University Initiative Brings Spanish-Speaking Students and their Second Language to the Medical Field

Lena Weib

The Community of Bilingual English-Spanish Speakers Exploring Issues in Science and Health is a collaboration between the College of Education and Human Development, the School of Medicine and the School of Community Health Sciences. The program has seen three cohorts of high-school students. The first cohort, a part of which happened before the beginning of the COVID-19 pandemic, was an in-person experience featuring tours of on-campus facilities and learning opportunities. As the world shifted online, CBESS adapted so students could complete the program remotely. Throughout every cohort, the constant has been the goal to bring students bilingual in English and Spanish into STEM and health-related fields, to create better medical care for Nevada’s growing Spanish-speaking population and open new career opportunities for the next generation.

“If you can’t communicate with your doctor, you’re not going to go see your doctor,” Co-Director of the program and Evaluator at the Raggio Research Center Jacque Ewing-Taylor said. “When people don’t have access to healthcare, many of the population uses their children to translate for them. We see, in certain situations, a sixth-grader coming in with her mother to try and explain what the doctor and nurses are saying about her mother’s illness or condition.
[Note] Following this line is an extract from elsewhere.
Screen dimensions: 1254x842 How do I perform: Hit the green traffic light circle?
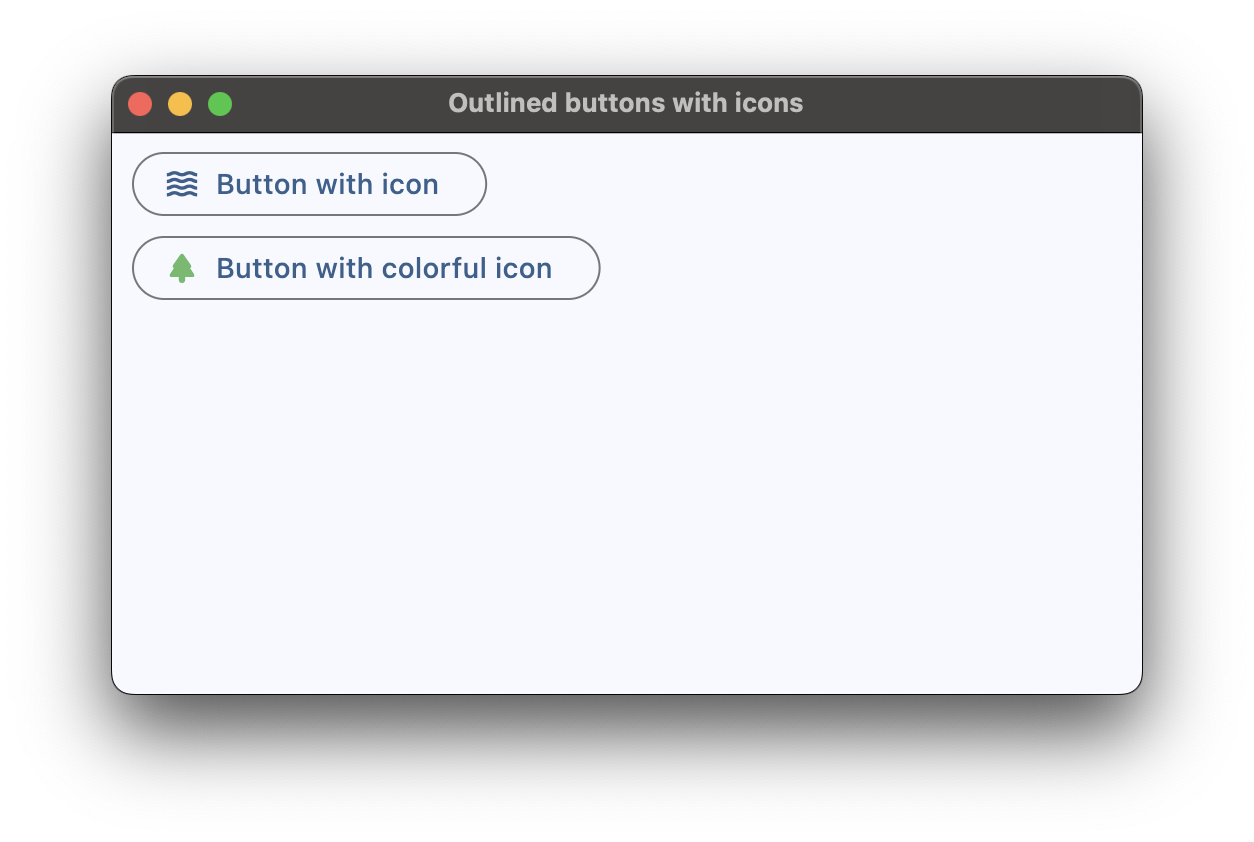click(220, 104)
They don’t know medical terminology. The opportunity for mistranslation is significant.”

The initiative’s transition to an online setting presented a unique set of challenges that were accompanied by an effective set of solutions. To promote equitable access to the program, the project developed a system where kits with all the necessary materials for science experiments were shipped directly to students’ houses, ensuring that every student could participate. Ewing-Taylor described Program Coordinator Jenica Finnegan’s relationship with the students as a key component of the program’s success. Student mentors, bilingual themselves, are in constant contact with program participants to ensure their understanding and success.

“We have frequent check-ins between myself and the mentors, so I can see how they’re doing and make sure that they’re communicating with their students,” Finnegan said. “Communication, in a nutshell, is essential, making sure students are still with us and feel engaged. We do facilitation training with our mentors, trying to coach them on how to build rapport and connect with students.”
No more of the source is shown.